From 1798 to 1814, when the Palatinate was part of the French Republic (until 1804) and then part of the Napoleonic Empire, Schopp was incorporated into the canton Waldfischbach in the department of Donnersberg and was under the Mairie Waldfischbach. In 1815, the place was first added to Austria. A year later, the community moved to the Kingdom of Bavaria and was there part of the Rhine Circle. From 1818 to 1862 the town was part of the Landkommissariat Pirmasens, which was subsequently converted into a district office.
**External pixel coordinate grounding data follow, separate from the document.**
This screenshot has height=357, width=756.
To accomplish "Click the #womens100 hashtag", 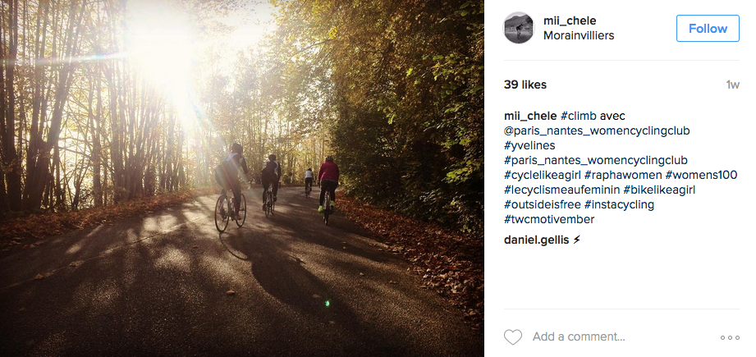I will point(702,175).
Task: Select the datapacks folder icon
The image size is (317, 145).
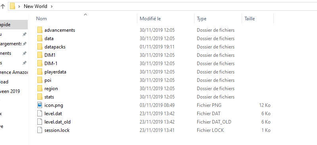Action: pos(40,47)
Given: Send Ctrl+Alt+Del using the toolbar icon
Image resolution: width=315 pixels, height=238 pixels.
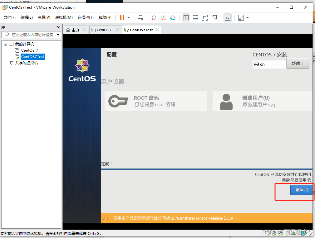Looking at the screenshot, I should pyautogui.click(x=140, y=18).
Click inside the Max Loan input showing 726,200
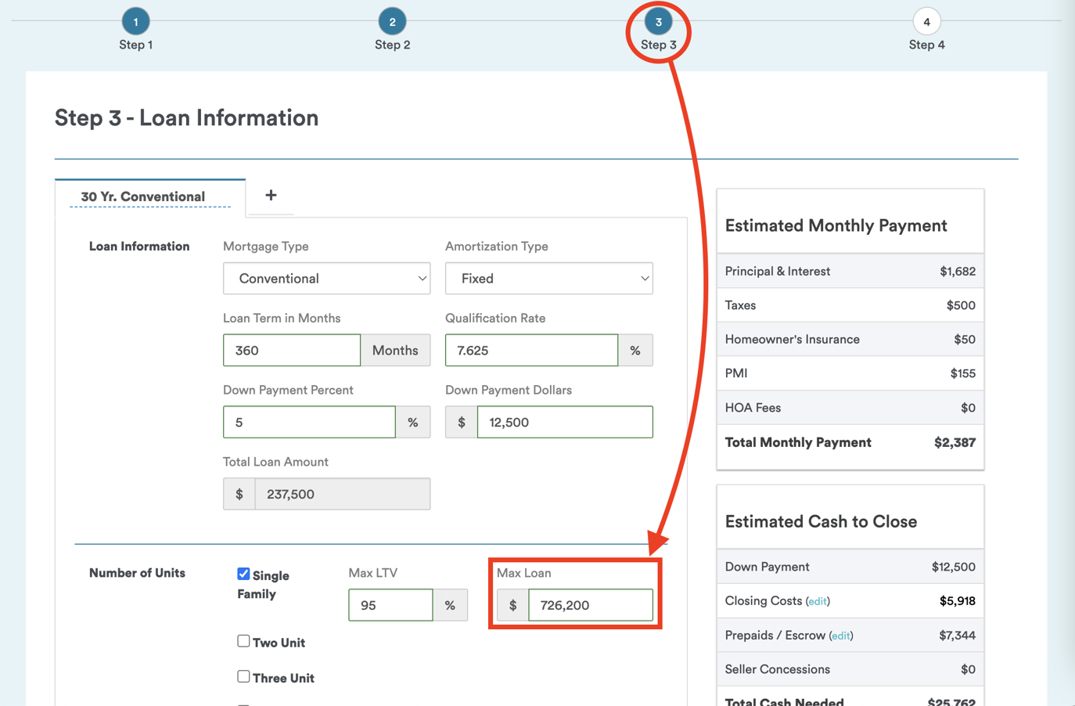 point(591,604)
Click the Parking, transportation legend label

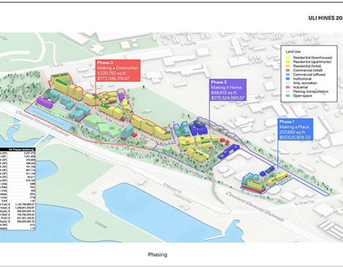pos(311,91)
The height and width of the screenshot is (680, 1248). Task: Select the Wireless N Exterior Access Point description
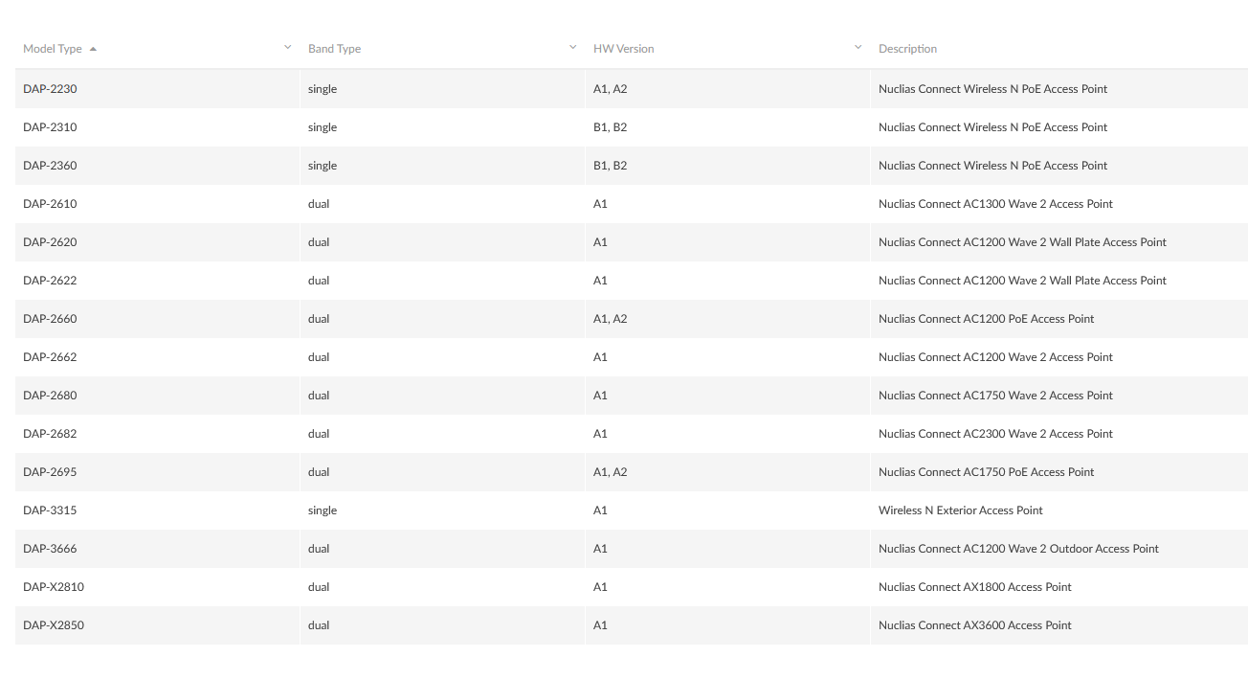pos(961,510)
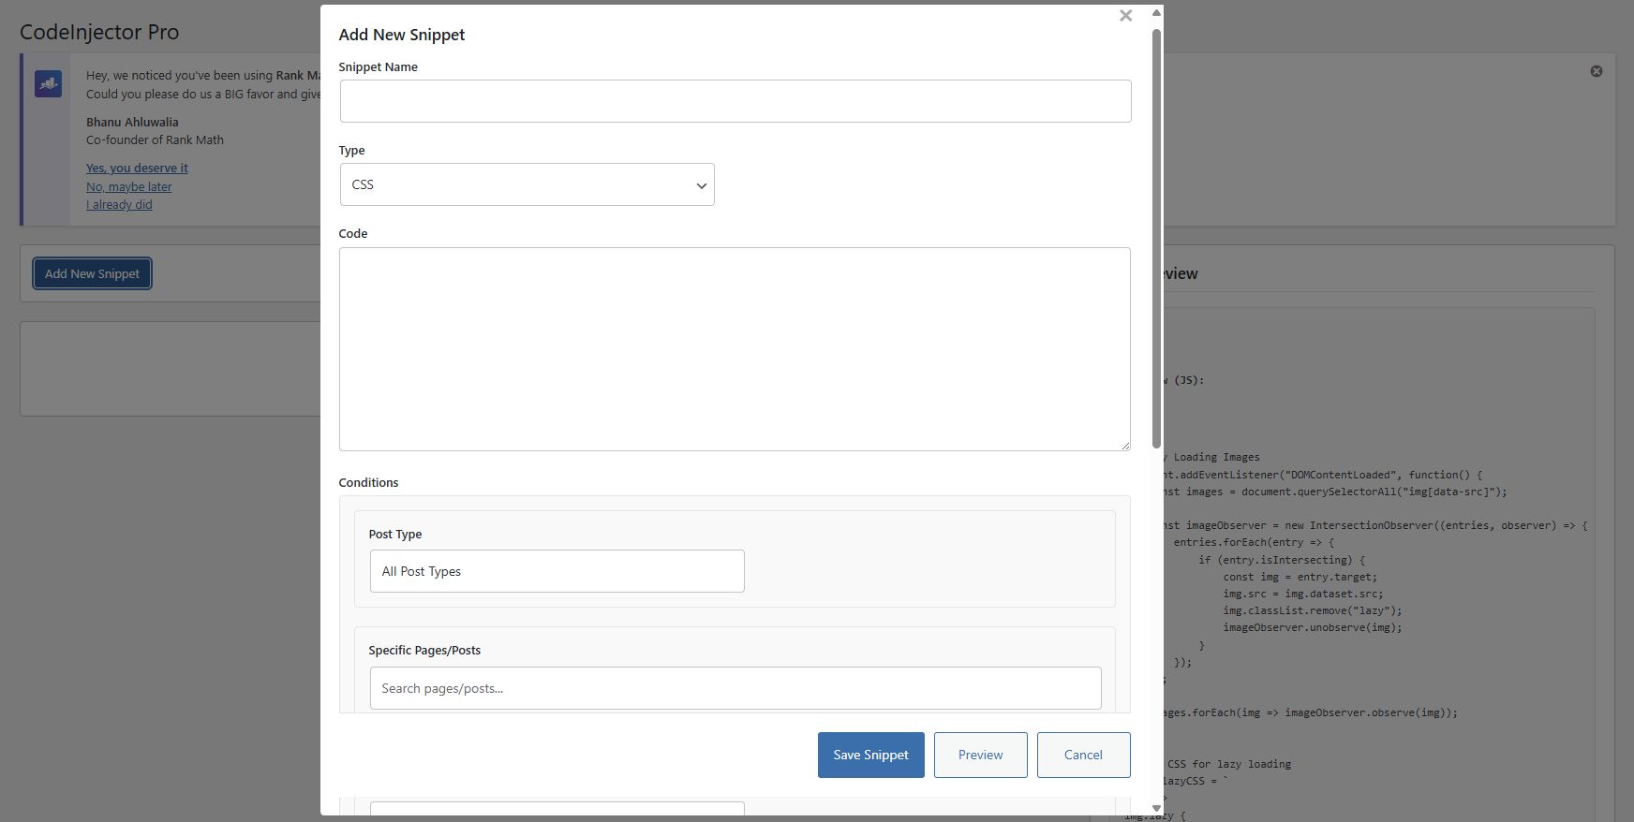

1939 Schopp was incorporated into the district of Pirmasens. After the Second World War, the community within the French occupation zone became part of the then newly formed state Rhineland-Palatinate. In the course of the first Rhineland-Palatinate administrative reform Schopp moved in 1969 in the district of Kaiserslautern. Three years later, the town was incorporated into the newly created collective municipality Kaiserslautern-Süd, which was merged into Landstuhl in July 2019.

== Population ==

=== Population Growth ===
The development of the population of Schopp, the values from 1871 to 1987 are based on censuses:

| Year | Population | Year | Population |
|---|---|---|---|
| 1815 | 140 | 1961 | 1.113 |
| 1835 | 211 | 1970 | 1.318 |
| 1871 | 379 | 1987 | 1.381 |
| 1905 | 495 | 1997 | 1.530 |
| 1939 | 758 | 2005 | 1.513 |
| 1950 | 892 | 2017 | 1.482 |

=== Religion ===
In 1828 the village had 186 Protestant and 19 Catholic inhabitants. At the end of 2014, 47.9 percent of the population was Protestant and 28.0 percent Catholic. The rest (24,1 %) belonged to another religion or were non-denominational. Currently, August 2020, 42,8 % of the population is Protestant and 26,6 % Catholic. The rest (30,6 %) belonged to another religion or were non-denominational. The Catholics belong to the Roman Catholic Diocese of Speyer, the Protestants to the Evangelical Church of the Palatinate.